— Directive 1 —
In the records, rewrite the lines from the one holding "The image size is (787, 574)." through the one holding "center [370, 541].", inclusive, with "screenshot" changed to "capture" and everything else left unchanged.

— Source passage —

== Segment start ==

If the filing person has previously filed a statement on Schedule 13G to report the acquisition that is the subject of this Schedule 13D, and is filing this schedule because of §§ 240.13d-1(e), 240.13d-1(f) or 240.13d-1(g), check the following box. [  ]

 

Note: Schedules filed in paper format shall include a signed original and five copies of the schedule, including all exhibits. See § 240.13d-7 for other parties to whom copies are to be sent.

 

*The remainder of this cover page shall be filled out for a reporting person’s initial filing on this form with respect to the subject class of securities, and for any subsequent amendment containing information which would alter disclosures provided in a prior cover page.

 

The information required on the remainder of this cover page shall not be deemed to be “filed” for the purpose of Section 18 of the Securities Exchange Act of 1934 (“Act”) or otherwise subject to the liabilities of that section of the Act but shall be subject to all other provisions of the Act (however, see the Notes).

 

 

 

CUSIP No.  761025 105
1.

Names of Reporting Persons. I.R.S. Identification Nos. of above persons (entities only):

12 West Capital Management LP

45-3076594

2. Check the Appropriate Box if a Member of a Group (a)   [    ]  
  (See Instructions):  (b)   [    ]  
   
3. SEC Use Only
4. Source of Funds (See Instructions):   AF
5. Check if Disclosure of Legal Proceedings Is Required Pursuant to Items 2(d) or 2(e):   
  Not Applicable  
6. Citizenship or Place of Organization:    Delaware, United States
 
  Number of 7. Sole Voting Power: 2,688,976**  
  Shares Beneficially 8. Shared Voting Power: 0      
  Owned by      
  Each Reporting 9. Sole Dispositive Power: 2,688,976**  
  Person With 10. Shared Dispositive Power: 0      
       
11. Aggregate Amount Beneficially Owned by Each Reporting Person: 2,688,976**   
12. Check if the Aggregate Amount in Row (11) Excludes Certain Shares (See Instructions):   
  Not Applicable  
13. Percent of Class Represented by Amount in Row (11):     10.2%**    
14. Type of Reporting Person (See Instructions):   IA    
                   

 ** 12 West Capital Management LP (the “Reporting Person”) serves as the investment manager to 12 West Capital Fund LP, a Delaware limited partnership (“12 West Onshore Fund”), and 12 West Capital Offshore Fund LP, a Cayman Islands exempted limited partnership (“12 West Offshore Fund,” and together with 12 West Onshore Fund, the “Funds”), and possesses the sole power to vote and the sole power to direct the disposition of all securities of Research Solutions, Inc. (the “Issuer”) held by the Funds. The general partner of the Reporting Person is 12 West Capital Management, LLC, a Delaware limited liability company (the “General Partner”). Joel Ramin, as the sole member of the General Partner, possesses the voting and dispositive power with respect to all securities beneficially owned by the Reporting Person.

== Segment end ==

— Extracted data —

== Segment start ==

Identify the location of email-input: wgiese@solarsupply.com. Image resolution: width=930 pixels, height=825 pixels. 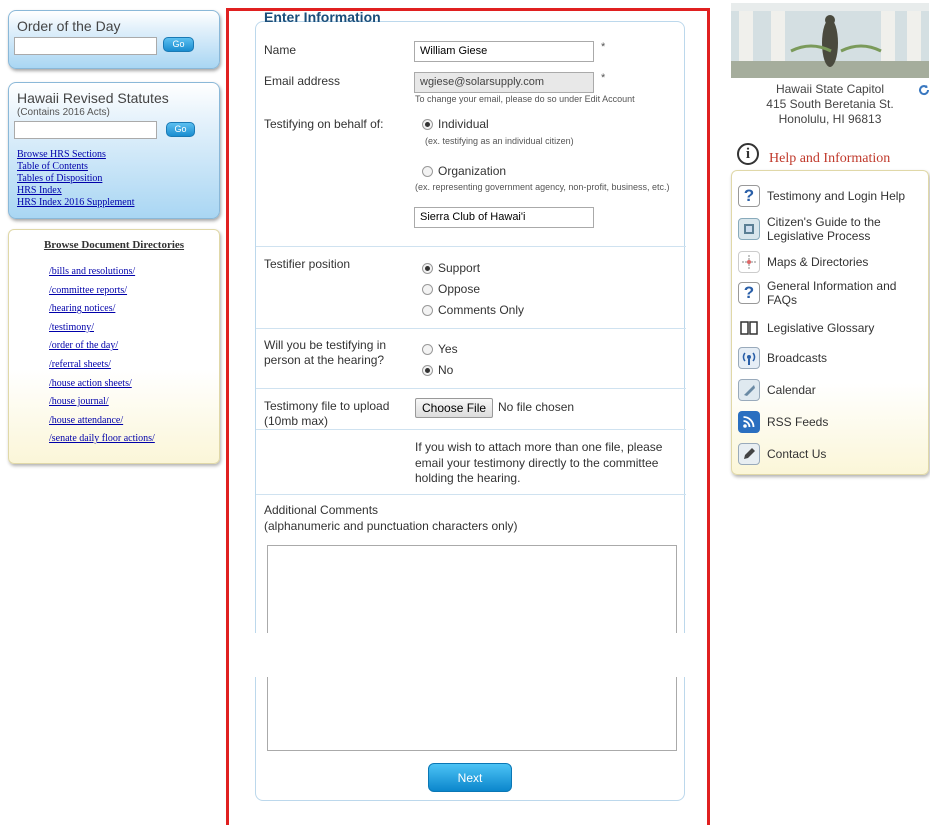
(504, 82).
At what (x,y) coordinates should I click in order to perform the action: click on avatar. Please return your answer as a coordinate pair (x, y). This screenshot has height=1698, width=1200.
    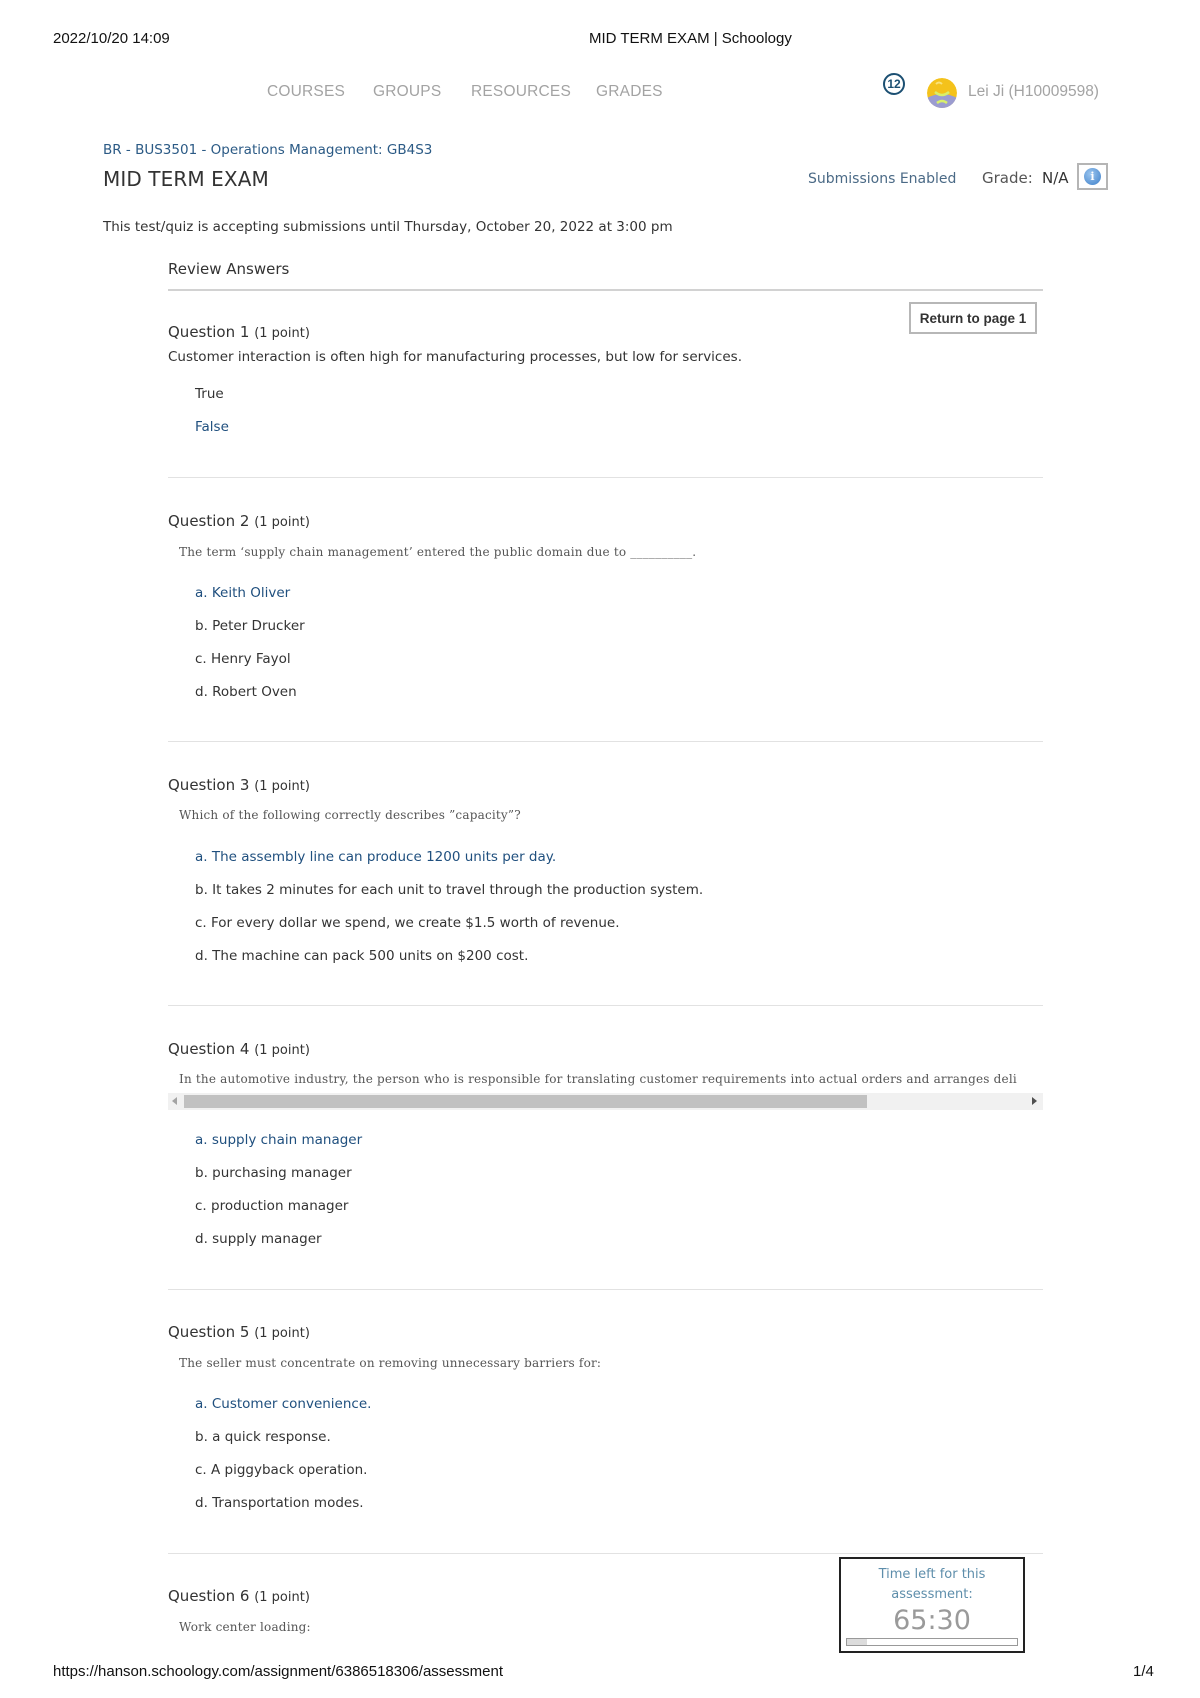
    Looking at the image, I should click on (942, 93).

== Segment end ==
== Segment start ==

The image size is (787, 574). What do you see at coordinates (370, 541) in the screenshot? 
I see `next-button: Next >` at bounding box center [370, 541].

== Segment end ==
== Segment start ==

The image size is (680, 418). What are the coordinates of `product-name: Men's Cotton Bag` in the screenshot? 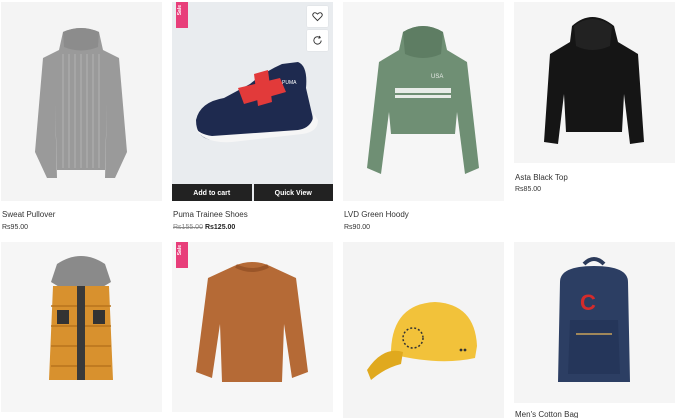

== Segment end ==

— Directive 2 —
Print the Schedule 13D cover page passage between "Note: Schedules filed" and "prior cover page.", inclusive.

— Written response 1 —
The image size is (787, 574). What do you see at coordinates (370, 541) in the capture? 
I see `next-button: Next >` at bounding box center [370, 541].

— Written response 2 —
Note: Schedules filed in paper format shall include a signed original and five copies of the schedule, including all exhibits. See § 240.13d-7 for other parties to whom copies are to be sent.

 

*The remainder of this cover page shall be filled out for a reporting person’s initial filing on this form with respect to the subject class of securities, and for any subsequent amendment containing information which would alter disclosures provided in a prior cover page.